Last Wednesday morning, I had the pleasure of attending the commencement ceremony of Deering High School’s class of 2017. As a member of Deering High’s nearly all-white class of 1984, I was struck by the change in the school’s demographics. Graduating alongside my nephew and some students who could well have been my classmates’ children were young men and women whose origins were far from Maine.

One of them, Dylantha Musonerwa, told the audience about leaving Burundi with her mother and two siblings in 2008, a wrenching but lifesaving departure that brought them to Portland, and Dylantha eventually to Deering. It was clear that the confident speaker at the podium has already contributed much to her community and will continue to do so.

In introducing her, Principal Ira Waltz told those assembled that these students of the class of 2017 had taught him many lessons. One is the truth that “a person’s race, ethnicity or accent is no indication of ability.”

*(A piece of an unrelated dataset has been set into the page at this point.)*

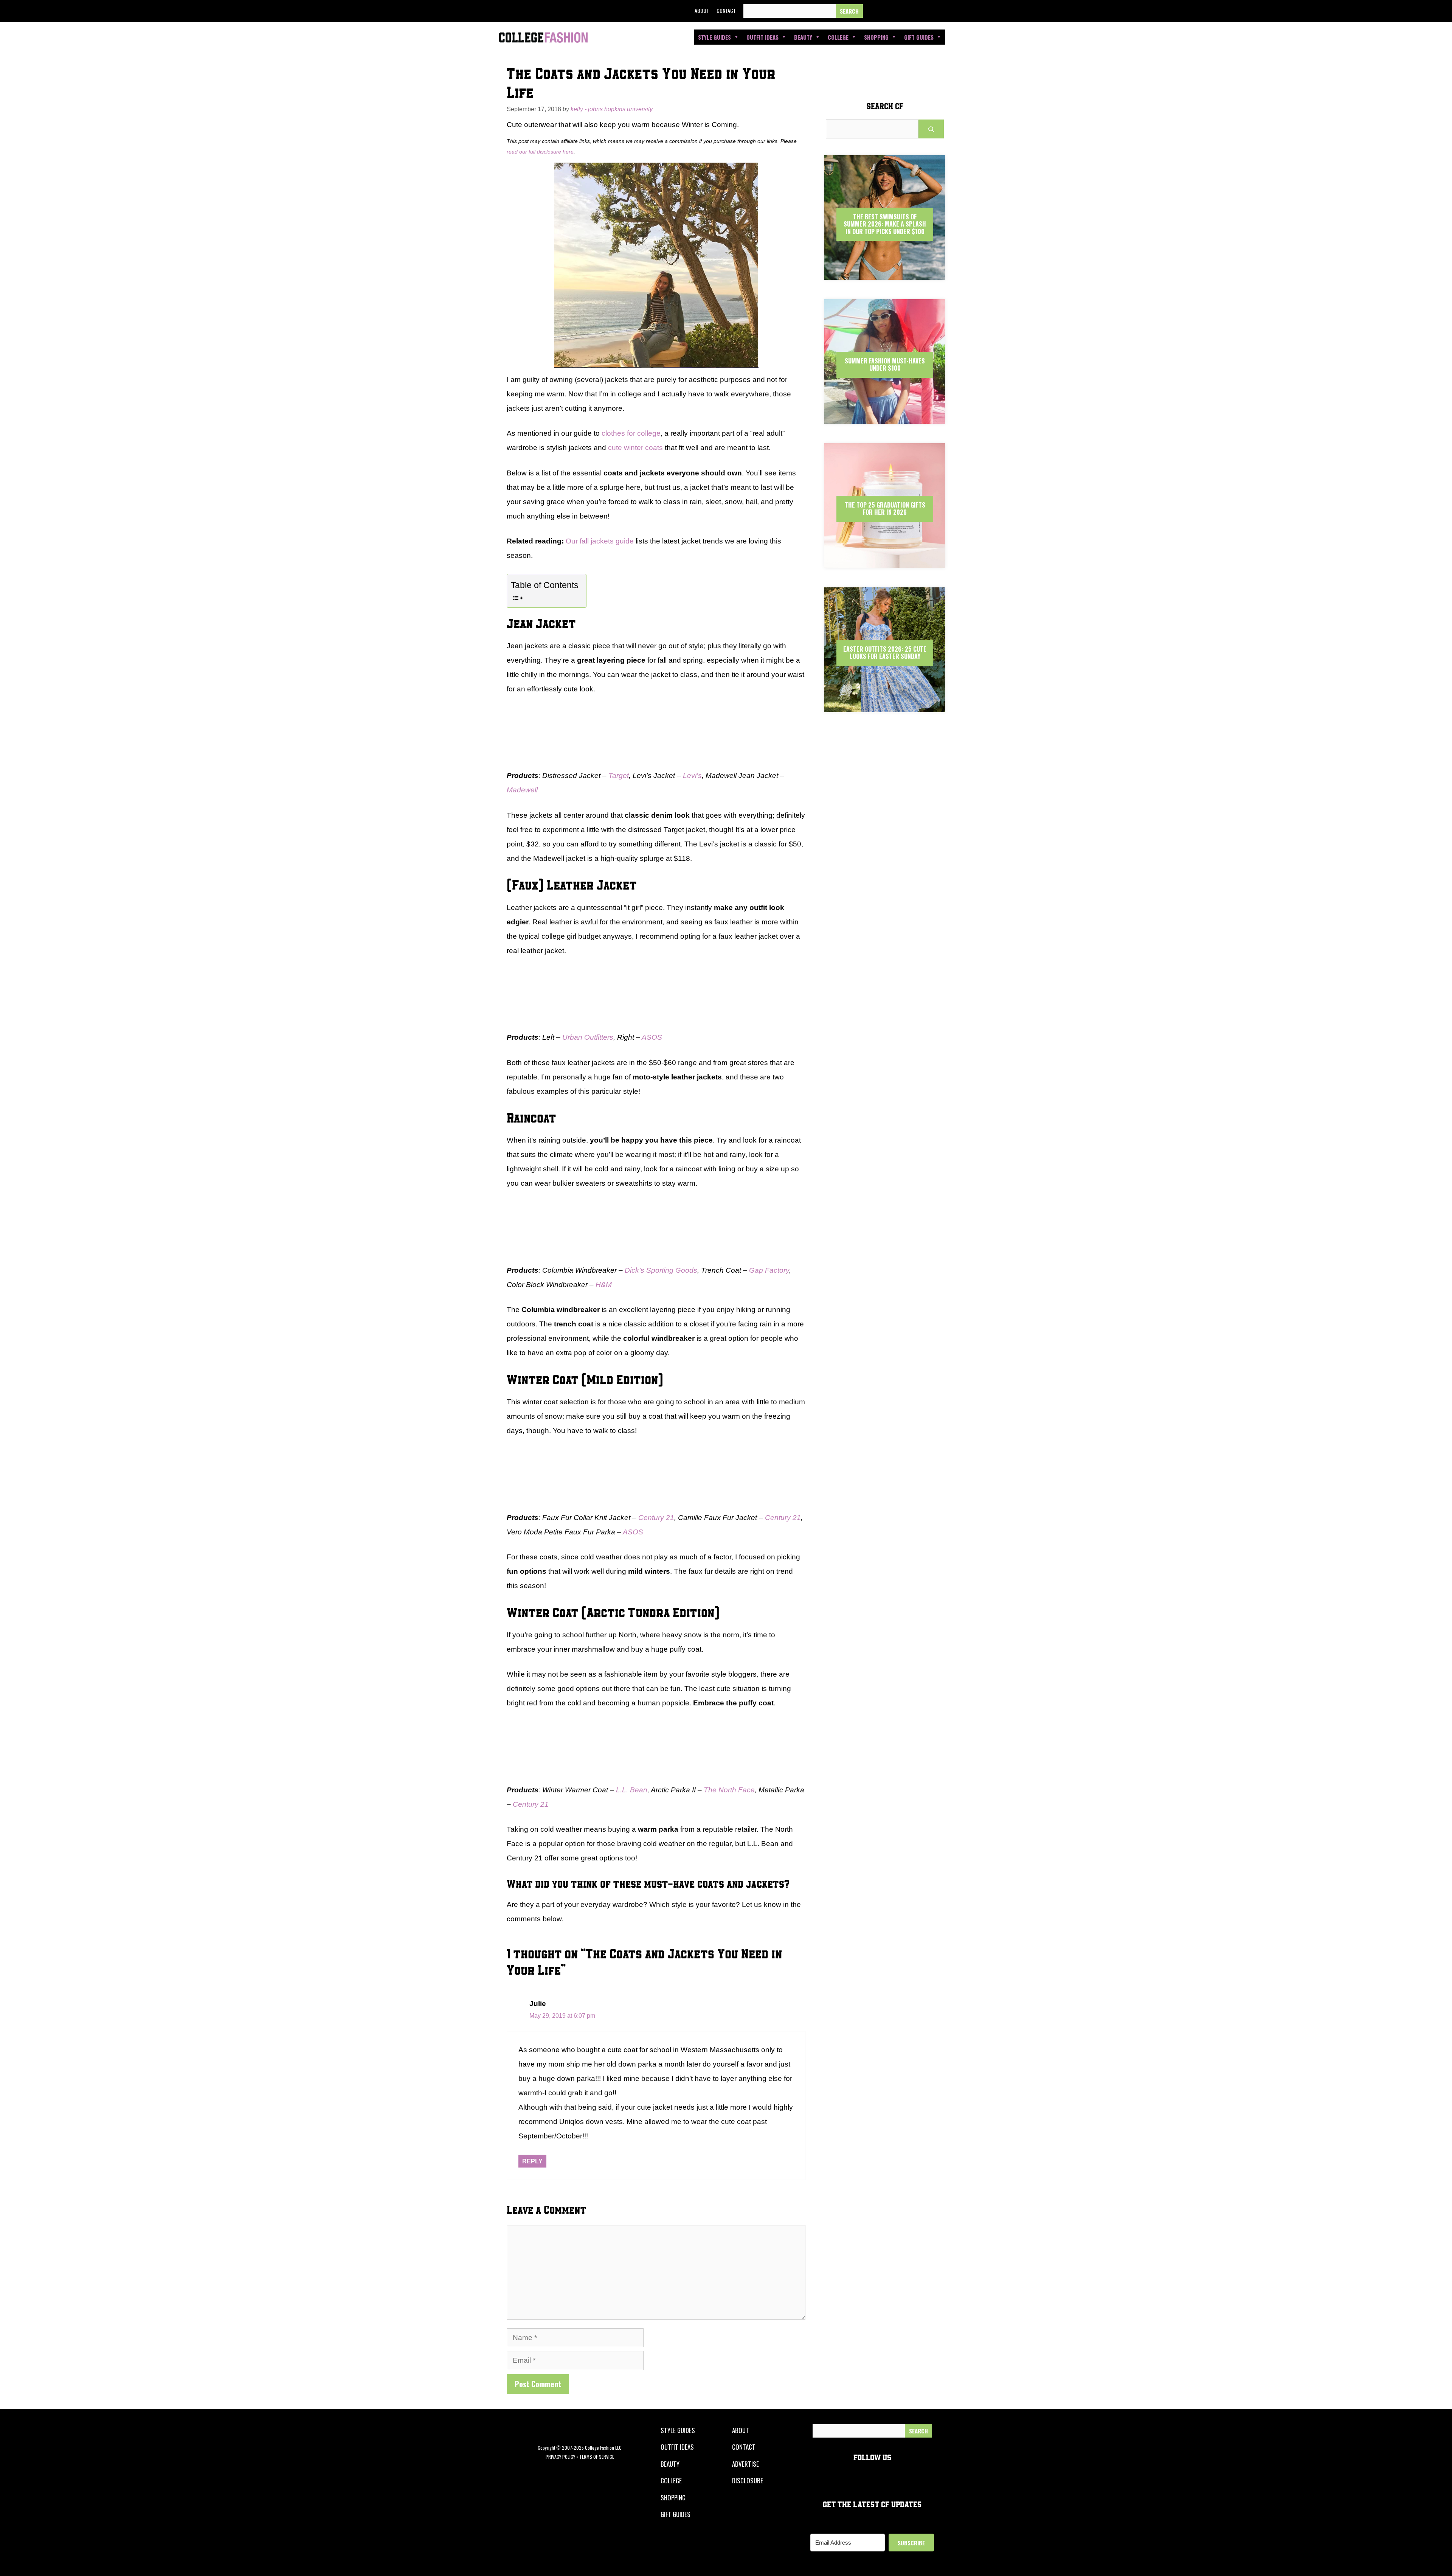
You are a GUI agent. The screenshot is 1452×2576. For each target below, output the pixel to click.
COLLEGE (671, 2480)
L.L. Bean (631, 1790)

No argument with that here. But as Waltz congratulated the students in a series of languages that included Arabic, French, Somali, Tagalog and Vietnamese, it occurred to me that it is also true that the vigorous diversity of Deering High’s class of 2017 contributes to a collective richness of experience, skill and talent that my far more monocultural classmates and I couldn’t have imagined. If these students are the future of Maine and the United States, then it’s looking pretty good.